Other reasons are more personal. When I started drawing Denver Square, my children were in elementary school. They are now college students, and I’ve lost my insider knowledge of Denver Public Schools. My father-in-law and my father, two models for the irascible Irv, are no longer with us. Many of the strip cartoonists I know tell me that, despite the longevity of Dagwood, Beetle Bailey and Peanuts, 10 years is the functional lifespan of a comic strip. I’m beginning to understand why. The grind of producing a daily strip is starting to tell. I both love and hate the characters. Some days I’m so sick of drawing them, I daydream about doing terrible things to them. Liz joins a polygamist cult. Sam is eaten alive by giant mutant pine beetles. Nate is abducted by cattle-mutilating space aliens. This alone should tell me that it’s time to move on.
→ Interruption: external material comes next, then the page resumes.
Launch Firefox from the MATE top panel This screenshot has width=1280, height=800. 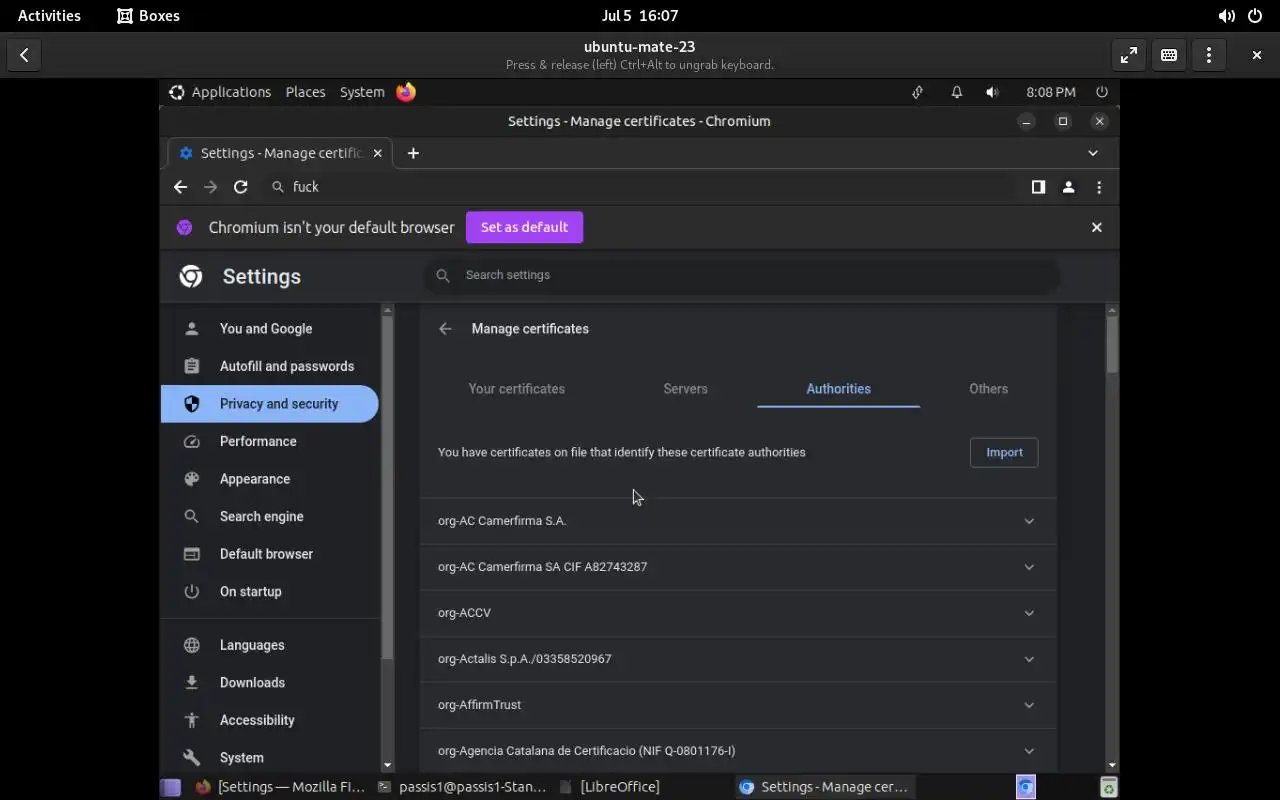(x=406, y=92)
If you haven’t noticed lately, the newspaper business has changed. We are now a multimedia information source with an increasingly dynamic Web presence. I can no longer think of myself as just a newspaper cartoonist. The Internet gives me a chance to write as well as to draw, to blog and to podcast, to add motion and sound, to make videos, to create a comic world I never could have dreamed of making in print, to interact with readers in new and more intimate ways. I have plenty of new ideas for projects to fill the time that drawing the comic strip takes up now.

And with that announcement, the last daily local comic in America will come to a close. The local comic strip is a rarity for sure, and with last year’s passing of Phil Frank with the San Francisco Chronicle and the letting go of Leo Garza at the San Antonio Express-News, an era is coming to a close. In addition to the inherent qualities of story-telling and humor that are innate to a comic strip, the local comic has characteristics that may not be recognized or appreciated. It is a recorder of community history, it’s an visual voice in a community’s dialog, and it’s an opportunity for a newspaper to offer something completely unique to its readers. For that reason, Denver Square’s end comes as sad news.

UPDATE: Dave Astor has written about the end of Denver Square and has reposted an article he wrote about local comics that was first published in 2001.

Correction: The beginning date mentioned above is incorrect. Ed began Denver Squares in 1997.

20 thoughts on “Ed Stein ends Denver Square

  1. Did he have it published somewhere else before Jan 07? He seems to say that he did it for 10 years…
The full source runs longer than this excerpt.